◆ **本文**
日本にGAFAが生まれないわけ

 

WBCの試合すごかったですね。

世界一です。

イタリア戦からはフルでTVに見入ってしまいました。

世界一なんて、やっぱり震えますし、

今の日本はどれほど勇気づけられたか。

試合を見ていて気付いたのですが、日本チームは投手も野手も20代が多く、

参加チームの中ではおそらく平均年齢が一番若いのでは。

AIチャットに聞いてみましたが、米国選手の平均年齢は28.8歳、日本選手は27.3歳との答えです。

果敢に道を切り開き、まだ見ていない世界を見せてくれるのはやはり若者です。

その若い芽を摘むようなことをしてはいけない。

 

 映画『Winny』に思うこと

映画『Winny』は、衝撃的で考えさせられました。

Winny(ウイニー)は、簡単にファイルを共有できる革新的なソフトで、

200万人くらいが利用していたようです。

中には、映画や音楽を無断でダウンロードし著作権侵害をおこしたり、

ウイルス対策が完全でなかったため、秘密ファイルが流出したりと、大きな問題となりました。

(20年前になるんですね)「Winnyを使ってはいけない。」保険会社のお達しです。

仕事で使うパソコンはWinnyのソフトが入っていないか厳しくチェックされました。

Winnyが映画に?

当時winnyを巡る裁判があったことも、Winnyの事も映画を通して初めて知りました。

◆ **与えられた記録**

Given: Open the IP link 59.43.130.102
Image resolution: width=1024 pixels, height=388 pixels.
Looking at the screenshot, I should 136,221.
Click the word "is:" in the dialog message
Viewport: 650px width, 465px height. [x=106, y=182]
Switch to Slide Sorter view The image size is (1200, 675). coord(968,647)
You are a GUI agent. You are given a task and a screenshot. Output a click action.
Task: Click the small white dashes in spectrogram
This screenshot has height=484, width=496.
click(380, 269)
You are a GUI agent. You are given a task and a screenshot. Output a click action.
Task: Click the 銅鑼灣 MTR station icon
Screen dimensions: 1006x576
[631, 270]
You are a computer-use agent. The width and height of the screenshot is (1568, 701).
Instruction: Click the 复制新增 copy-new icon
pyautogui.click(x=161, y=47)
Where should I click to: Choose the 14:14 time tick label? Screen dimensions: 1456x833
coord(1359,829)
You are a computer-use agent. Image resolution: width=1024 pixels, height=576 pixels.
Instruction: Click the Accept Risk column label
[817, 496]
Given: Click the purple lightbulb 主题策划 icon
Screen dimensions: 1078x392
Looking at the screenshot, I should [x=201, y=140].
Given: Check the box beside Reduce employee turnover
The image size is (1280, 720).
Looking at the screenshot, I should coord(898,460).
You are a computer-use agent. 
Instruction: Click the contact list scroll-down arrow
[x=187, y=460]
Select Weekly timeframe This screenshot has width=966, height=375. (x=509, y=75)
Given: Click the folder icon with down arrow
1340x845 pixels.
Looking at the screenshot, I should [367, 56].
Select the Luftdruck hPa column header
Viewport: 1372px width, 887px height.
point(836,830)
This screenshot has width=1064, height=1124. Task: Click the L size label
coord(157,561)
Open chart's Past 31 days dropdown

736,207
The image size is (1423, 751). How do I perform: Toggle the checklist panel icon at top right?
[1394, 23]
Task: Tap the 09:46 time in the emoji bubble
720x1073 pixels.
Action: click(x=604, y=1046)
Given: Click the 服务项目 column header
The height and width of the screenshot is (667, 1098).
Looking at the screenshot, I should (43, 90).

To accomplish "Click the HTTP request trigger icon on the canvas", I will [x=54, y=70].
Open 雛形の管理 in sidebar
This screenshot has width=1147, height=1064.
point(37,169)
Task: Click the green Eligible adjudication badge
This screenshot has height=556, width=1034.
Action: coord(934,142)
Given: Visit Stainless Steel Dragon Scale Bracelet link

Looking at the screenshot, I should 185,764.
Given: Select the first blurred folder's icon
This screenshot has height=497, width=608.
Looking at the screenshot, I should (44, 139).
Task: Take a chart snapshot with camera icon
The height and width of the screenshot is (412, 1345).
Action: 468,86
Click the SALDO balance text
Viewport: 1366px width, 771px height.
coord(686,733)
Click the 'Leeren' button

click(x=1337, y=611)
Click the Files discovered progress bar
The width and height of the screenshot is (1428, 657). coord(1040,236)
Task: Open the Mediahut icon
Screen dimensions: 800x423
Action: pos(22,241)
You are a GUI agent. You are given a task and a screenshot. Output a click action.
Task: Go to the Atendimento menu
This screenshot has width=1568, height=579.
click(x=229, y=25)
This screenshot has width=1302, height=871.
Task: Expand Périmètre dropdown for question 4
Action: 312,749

◆ **指示**
本文を全部、一字一句変えずに打ち直してください。 記録は使わなくてよい。

◆ **最終回答**
日本にGAFAが生まれないわけ

 

WBCの試合すごかったですね。

世界一です。

イタリア戦からはフルでTVに見入ってしまいました。

世界一なんて、やっぱり震えますし、

今の日本はどれほど勇気づけられたか。

試合を見ていて気付いたのですが、日本チームは投手も野手も20代が多く、

参加チームの中ではおそらく平均年齢が一番若いのでは。

AIチャットに聞いてみましたが、米国選手の平均年齢は28.8歳、日本選手は27.3歳との答えです。

果敢に道を切り開き、まだ見ていない世界を見せてくれるのはやはり若者です。

その若い芽を摘むようなことをしてはいけない。

 

 映画『Winny』に思うこと

映画『Winny』は、衝撃的で考えさせられました。

Winny(ウイニー)は、簡単にファイルを共有できる革新的なソフトで、

200万人くらいが利用していたようです。

中には、映画や音楽を無断でダウンロードし著作権侵害をおこしたり、

ウイルス対策が完全でなかったため、秘密ファイルが流出したりと、大きな問題となりました。

(20年前になるんですね)「Winnyを使ってはいけない。」保険会社のお達しです。

仕事で使うパソコンはWinnyのソフトが入っていないか厳しくチェックされました。

Winnyが映画に?

当時winnyを巡る裁判があったことも、Winnyの事も映画を通して初めて知りました。